Ценский Том 10. Преображение России - Сергей Сергеев 29 стр.


Но, слушая бестолковщину в канцелярии дружины, Ливенцев нащупал случайно письмо Семена Михайлыча и Василисы Никитичны Лабунских, которое он несколько дней уже носил в боковом кармане тужурки, и у него возникла простая и убедительная мысль - отправить вместе с Кароли в этот поход за лошадьми в Мариуполь и Демку, потому что другого подобного случая может и не быть, и вернее всего, что не будет.

Когда Ливенцев улучил время сказать об этом Кароли и показал ему при этом письмо с адресом: "Фонтальная улица, дом Краснянского", Кароли даже просиял:

- Как же! Фонтальная улица!.. Я на Фонтальной улице детство свое провел! Помню, как по ней греки с говяжьими костями бегали… Ведь у греков кость дорого стоит он ее сам в своем супу часа два варит, потом на улицу с ней выбежит и кричит: "Кре! Кре! Кре-е-е!" - бегут гречанки, по копейке платят, чтобы в своем супу подержать для вкуса пять минут… Больше пяти минут держать не полагалось, а ему доход: одна пять минут подержит - копейку дает, да другая, да третья, - вот ему три копейки остается. А потом уж кость эту на вес продает тем, кто кости собирает, - еще копейку за нее получит.

Увлекшись приятными воспоминаниями детства, Демку он обещал непременно взять.

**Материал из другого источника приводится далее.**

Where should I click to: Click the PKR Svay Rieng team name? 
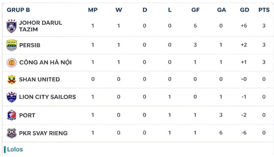click(43, 133)
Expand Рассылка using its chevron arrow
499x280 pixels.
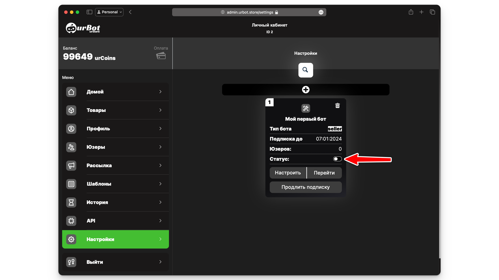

Ливенцев хотя и видел Демку в этот день около бухты, не решился раньше времени говорить ему ничего, и только в день, когда стало известно, что вечером выезжают на пароходе Полетика, Кароли и несколько заядлых лошадятников из ополченцев во главе с фельдфебелем Ашлою, он сказал ему:

- Слушай, Демка! Тебе, брат, везет, как дай бог, чтоб целую жизнь везло! Только не прозевай. Иди вечером на пароходную пристань: отправляются в Одессу, а оттуда на фронт… понимаешь? - на фронт, куда ты так стремишься, - сам командир дружины, поручик Кароли и еще несколько человек ратников. Вот и ты там устроишься с ними.

Ливенцев сказал это как мог таинственней и вполголоса, и Демка вздернул узенькие плечи и как-то боком, криво открыл рот, а глаза глянули на прапорщика и подозрительно и бешено-радостно в одно и то же время.

- Вы… это правду говорите? - прошептал Демка.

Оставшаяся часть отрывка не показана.